Functional screen identifies kinases driving prostate cancer visceral and bone metastasis

Claire M. Faltermeier, Justin M. Drake, Peter M. Clark, Bryan A. Smith, Yang Zong, Carmen Volpe, Colleen Mathis, Colm Morrissey, Brandon Castor, Jiaoti Huang, Owen N. Witte

Research output: Contribution to journal › Article › peer-review

42 Scopus citations

Abstract

Mutationally activated kinases play an important role in the progression and metastasis of many cancers. Despite numerous oncogenic alterations implicated in metastatic prostate cancer, mutations of kinases are rare. Several lines of evidence suggest that nonmutated kinases and their pathways are involved in prostate cancer progression, but few kinases have been mechanistically linked to metastasis. Using a mass spectrometry-based phosphoproteomics dataset in concert with gene expression analysis, we selected over 100 kinases potentially implicated in human metastatic prostate cancer for functional evaluation. A primary in vivo screen based on overexpression of candidate kinases in murine prostate cells identified 20 wild-type kinases that promote metastasis.
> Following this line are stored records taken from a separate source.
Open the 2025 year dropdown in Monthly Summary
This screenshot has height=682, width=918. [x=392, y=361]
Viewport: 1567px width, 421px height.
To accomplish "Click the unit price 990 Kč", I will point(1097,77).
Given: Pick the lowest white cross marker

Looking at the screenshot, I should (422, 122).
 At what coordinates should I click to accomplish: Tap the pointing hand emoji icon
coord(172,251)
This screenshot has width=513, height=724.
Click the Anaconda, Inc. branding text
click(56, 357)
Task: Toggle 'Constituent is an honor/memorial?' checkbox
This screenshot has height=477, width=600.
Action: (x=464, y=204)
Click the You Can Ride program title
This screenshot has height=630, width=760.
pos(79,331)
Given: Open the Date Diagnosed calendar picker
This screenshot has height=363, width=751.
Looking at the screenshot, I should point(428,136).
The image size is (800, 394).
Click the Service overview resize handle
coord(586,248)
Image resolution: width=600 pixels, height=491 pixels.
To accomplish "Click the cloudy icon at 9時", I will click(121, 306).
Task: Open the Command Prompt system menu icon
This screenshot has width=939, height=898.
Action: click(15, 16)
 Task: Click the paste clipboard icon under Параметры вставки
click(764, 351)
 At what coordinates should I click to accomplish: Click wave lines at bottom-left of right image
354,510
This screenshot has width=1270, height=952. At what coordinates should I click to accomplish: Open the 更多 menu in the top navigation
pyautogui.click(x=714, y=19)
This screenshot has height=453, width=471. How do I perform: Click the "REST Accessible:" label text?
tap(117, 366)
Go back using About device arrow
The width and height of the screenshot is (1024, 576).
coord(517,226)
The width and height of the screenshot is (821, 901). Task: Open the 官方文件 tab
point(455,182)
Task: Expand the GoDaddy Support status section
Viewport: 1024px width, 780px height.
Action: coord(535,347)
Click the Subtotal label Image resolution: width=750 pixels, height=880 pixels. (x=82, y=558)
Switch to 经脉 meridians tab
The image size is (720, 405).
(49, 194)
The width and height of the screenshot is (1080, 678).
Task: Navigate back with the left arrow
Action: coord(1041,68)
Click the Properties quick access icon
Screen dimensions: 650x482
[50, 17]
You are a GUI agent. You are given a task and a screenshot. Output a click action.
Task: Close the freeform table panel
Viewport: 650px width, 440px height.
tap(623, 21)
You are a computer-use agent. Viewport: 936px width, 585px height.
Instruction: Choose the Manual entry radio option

We queried these 20 kinases in a secondary in vivo screen using human prostate cells. Strikingly, all three RAF family members, MERTK, and NTRK2 drove the formation of bone and visceral metastasis confirmed by positron-emission tomography combined with computed tomography imaging and histology. Immunohistochemistry of tissue microarrays indicated that these kinases are highly expressed in human metastatic castration-resistant prostate cancer tissues. Our functional studies reveal the strong capability of select wild-type protein kinases to drive critical steps of the metastatic cascade, and implicate these kinases in possible therapeutic intervention.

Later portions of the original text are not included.